I am trying to extract images from a PDF file using PDFsharp. The test file I ran the code on shows the filter type being /JBIG2. I would like help in understanding how to decode this image and save it, if it is at all possible using PDFSharp.

The code I'm using to extract the image and then save it is as follows:

const string filename = "../../../test.pdf";            
PdfDocument document = PdfReader.Open(filename);
int imageCount = 0;

foreach (PdfPage page in document.Pages) { // Iterate pages
  // Get resources dictionary
  PdfDictionary resources = page.Elements.GetDictionary("/Resources");

  if (resources != null) {
    // Get external objects dictionary
    PdfDictionary xObjects = resources.Elements.GetDictionary("/XObject");

    if (xObjects != null) {
      ICollection<PdfItem> items = xObjects.Elements.Values;

      foreach (PdfItem item in items) { // Iterate references to external objects
        PdfReference reference = item as PdfReference;

        if (reference != null) {
          PdfDictionary xObject = reference.Value as PdfDictionary;

          // Is external object an image?
          if (xObject != null && xObject.Elements.GetString("/Subtype") == "/Image") {
            ExportImage(xObject, ref imageCount);
          }
        }
      }
    }
  }
}

static void ExportImage(PdfDictionary image, ref int count) {
   string filter = image.Elements.GetName("/Filter");

   switch (filter) {
     case "/DCTDecode":
       ExportJpegImage(image, ref count);
       break;
     case "/FlateDecode":
       ExportAsPngImage(image, ref count);
       break;
   }  
}

static void ExportJpegImage(PdfDictionary image, ref int count) {
  // Fortunately, JPEG has native support in PDF and exporting an image is just writing the stream to a file.
  byte[] stream = image.Stream.Value;
  FileStream fs = new FileStream(
    String.Format("Image{0}.jpeg", count++), FileMode.Create, FileAccess.Write
  );
  BinaryWriter bw = new BinaryWriter(fs);
  bw.Write(stream);
  bw.Close();
}

In the above, I am getting the filter type as /JBIG2, for which I do have support.
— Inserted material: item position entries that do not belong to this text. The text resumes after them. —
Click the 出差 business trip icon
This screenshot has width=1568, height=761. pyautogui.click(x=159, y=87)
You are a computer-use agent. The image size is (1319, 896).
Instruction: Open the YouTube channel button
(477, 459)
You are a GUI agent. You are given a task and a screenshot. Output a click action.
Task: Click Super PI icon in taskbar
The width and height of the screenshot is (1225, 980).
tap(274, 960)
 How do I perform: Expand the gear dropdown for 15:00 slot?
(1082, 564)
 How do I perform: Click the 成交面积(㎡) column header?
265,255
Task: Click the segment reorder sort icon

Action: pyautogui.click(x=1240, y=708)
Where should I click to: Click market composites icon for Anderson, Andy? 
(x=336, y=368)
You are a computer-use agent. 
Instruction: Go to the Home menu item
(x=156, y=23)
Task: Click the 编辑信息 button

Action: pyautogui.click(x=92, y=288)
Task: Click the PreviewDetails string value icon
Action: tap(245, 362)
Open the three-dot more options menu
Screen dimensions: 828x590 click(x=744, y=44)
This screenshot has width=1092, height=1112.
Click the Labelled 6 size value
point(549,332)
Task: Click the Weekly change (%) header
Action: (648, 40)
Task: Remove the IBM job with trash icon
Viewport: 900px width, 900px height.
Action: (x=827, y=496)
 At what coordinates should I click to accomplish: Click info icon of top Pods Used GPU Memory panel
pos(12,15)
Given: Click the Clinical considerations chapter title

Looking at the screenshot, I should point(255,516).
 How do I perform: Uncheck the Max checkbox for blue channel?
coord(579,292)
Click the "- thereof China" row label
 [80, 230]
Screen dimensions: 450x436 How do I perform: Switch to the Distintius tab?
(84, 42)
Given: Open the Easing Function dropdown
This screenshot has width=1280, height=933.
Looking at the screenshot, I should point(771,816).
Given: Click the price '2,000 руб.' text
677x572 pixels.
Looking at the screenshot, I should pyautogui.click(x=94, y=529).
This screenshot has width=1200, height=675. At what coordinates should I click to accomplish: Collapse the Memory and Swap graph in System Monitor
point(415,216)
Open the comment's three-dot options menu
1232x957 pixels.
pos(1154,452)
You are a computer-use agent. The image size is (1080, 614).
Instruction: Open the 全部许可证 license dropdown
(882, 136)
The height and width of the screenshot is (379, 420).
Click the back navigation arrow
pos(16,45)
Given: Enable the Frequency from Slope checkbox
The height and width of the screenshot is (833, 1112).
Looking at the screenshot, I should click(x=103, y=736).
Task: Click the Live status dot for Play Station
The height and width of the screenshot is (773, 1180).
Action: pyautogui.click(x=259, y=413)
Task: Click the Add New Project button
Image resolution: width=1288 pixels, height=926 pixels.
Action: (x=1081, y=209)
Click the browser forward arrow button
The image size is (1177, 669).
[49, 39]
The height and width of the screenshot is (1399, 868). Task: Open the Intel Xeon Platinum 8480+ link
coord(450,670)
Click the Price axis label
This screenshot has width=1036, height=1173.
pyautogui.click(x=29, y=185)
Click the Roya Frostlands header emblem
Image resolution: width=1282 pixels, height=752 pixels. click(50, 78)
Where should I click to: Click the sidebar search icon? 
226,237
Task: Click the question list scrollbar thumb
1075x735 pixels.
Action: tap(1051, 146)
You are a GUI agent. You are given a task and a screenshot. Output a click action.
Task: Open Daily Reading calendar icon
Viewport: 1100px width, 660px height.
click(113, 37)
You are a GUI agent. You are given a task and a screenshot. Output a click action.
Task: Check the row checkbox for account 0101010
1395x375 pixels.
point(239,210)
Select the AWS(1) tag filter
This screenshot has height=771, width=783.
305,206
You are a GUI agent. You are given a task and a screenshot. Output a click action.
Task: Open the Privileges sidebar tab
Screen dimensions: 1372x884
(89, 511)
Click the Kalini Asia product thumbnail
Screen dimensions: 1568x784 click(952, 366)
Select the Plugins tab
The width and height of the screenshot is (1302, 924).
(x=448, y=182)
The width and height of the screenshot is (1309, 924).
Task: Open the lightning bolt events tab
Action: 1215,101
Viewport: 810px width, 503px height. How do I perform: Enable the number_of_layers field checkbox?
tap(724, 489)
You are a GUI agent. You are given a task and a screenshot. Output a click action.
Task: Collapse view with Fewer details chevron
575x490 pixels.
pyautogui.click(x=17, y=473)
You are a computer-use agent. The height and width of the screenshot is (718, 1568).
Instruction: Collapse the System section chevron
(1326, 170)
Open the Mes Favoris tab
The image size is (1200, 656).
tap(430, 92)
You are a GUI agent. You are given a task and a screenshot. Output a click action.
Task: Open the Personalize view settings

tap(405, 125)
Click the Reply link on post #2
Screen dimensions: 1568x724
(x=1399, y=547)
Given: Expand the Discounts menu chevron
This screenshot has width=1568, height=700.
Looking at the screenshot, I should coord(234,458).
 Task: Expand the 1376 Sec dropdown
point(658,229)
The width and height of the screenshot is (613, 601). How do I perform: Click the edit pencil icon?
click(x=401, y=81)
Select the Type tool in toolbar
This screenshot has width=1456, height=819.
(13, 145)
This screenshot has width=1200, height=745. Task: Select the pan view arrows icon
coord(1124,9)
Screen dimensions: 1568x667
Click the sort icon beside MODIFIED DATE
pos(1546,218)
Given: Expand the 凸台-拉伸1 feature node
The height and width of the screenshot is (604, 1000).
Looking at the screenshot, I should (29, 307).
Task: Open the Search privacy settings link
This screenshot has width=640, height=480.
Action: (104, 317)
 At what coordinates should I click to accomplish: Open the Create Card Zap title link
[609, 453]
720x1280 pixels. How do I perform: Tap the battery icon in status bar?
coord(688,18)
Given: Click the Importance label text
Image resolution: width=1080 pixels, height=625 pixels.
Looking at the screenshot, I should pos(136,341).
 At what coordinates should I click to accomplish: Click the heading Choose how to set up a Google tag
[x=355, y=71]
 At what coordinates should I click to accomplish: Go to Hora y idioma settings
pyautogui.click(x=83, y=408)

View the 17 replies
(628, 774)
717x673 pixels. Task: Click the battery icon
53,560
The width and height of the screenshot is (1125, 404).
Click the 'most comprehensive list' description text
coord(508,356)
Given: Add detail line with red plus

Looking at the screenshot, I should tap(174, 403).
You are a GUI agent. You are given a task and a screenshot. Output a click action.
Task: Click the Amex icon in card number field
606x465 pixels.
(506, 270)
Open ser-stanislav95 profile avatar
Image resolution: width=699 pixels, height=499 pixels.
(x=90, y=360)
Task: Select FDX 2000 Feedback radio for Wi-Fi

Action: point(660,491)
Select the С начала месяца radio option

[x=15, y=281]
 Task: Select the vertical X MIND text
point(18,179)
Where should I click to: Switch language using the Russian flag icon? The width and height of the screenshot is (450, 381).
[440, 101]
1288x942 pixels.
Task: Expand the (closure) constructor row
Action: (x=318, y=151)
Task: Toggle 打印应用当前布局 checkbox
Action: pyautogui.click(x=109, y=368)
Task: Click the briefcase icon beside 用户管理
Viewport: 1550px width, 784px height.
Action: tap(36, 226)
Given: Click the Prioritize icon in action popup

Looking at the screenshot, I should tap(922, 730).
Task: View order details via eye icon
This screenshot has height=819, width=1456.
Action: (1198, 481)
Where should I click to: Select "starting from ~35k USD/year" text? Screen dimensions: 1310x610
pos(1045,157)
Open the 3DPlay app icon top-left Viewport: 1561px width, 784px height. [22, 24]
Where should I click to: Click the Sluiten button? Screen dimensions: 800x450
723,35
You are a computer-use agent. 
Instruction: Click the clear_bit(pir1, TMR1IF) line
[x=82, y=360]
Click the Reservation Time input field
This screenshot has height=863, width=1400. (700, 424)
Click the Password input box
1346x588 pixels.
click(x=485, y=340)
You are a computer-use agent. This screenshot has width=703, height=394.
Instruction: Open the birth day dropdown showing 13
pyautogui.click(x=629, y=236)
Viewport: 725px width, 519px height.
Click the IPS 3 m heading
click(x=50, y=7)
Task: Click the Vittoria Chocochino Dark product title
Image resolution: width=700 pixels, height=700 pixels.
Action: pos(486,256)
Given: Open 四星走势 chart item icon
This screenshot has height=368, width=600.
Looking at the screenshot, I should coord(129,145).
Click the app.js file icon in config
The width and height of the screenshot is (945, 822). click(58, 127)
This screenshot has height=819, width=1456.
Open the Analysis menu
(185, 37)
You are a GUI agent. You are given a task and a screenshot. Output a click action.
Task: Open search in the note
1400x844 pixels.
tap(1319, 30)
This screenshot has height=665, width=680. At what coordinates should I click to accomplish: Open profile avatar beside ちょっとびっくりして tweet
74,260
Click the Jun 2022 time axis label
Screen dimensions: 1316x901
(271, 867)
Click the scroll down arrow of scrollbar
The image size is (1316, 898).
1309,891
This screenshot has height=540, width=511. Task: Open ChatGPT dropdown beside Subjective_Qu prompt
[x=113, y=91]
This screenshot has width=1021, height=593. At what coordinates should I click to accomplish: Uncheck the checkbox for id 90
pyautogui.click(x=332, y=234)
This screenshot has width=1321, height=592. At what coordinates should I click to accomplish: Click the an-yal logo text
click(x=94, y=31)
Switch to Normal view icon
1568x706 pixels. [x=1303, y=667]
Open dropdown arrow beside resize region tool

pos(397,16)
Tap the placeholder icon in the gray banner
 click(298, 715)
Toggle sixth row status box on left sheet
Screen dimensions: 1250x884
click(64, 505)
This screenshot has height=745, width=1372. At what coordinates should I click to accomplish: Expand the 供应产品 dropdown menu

The above code is used from PDFSharp: Export Images Sample

Agi Hammerthief
  • 2,114
  • 1
  • 22
  • 38
  • Please post the code you're using for the extraction process and, if possible, the PDF in question (or a link thereto). – Agi Hammerthief Mar 12 '19 at 07:40
  • Edited the main summary with the code. It will be difficult to share the file but I can add that the file is a pdf generated when I scanned a document and emailed it to myself. @AgiHammerthief – bluemoonstudios Mar 12 '19 at 08:46
  • To answer your question I would have to read the PDF Reference manuals from Adobe, but I don't have time for that now. Maybe you can answer your question on your own if you check out the reference. – I liked the old Stack Overflow Mar 13 '19 at 06:53

1 Answers1

-1

JBIG2 is most widely used in PDF, however outside of PDF is a different story. Although .jbig2 is a raster image format, support for it is quite sparse in terms of image viewers. Your best bet would be to export it as a CCITT4 compressed TIFF as Acrobat does.

JosephA
  • 1,187
  • 3
  • 13
  • 27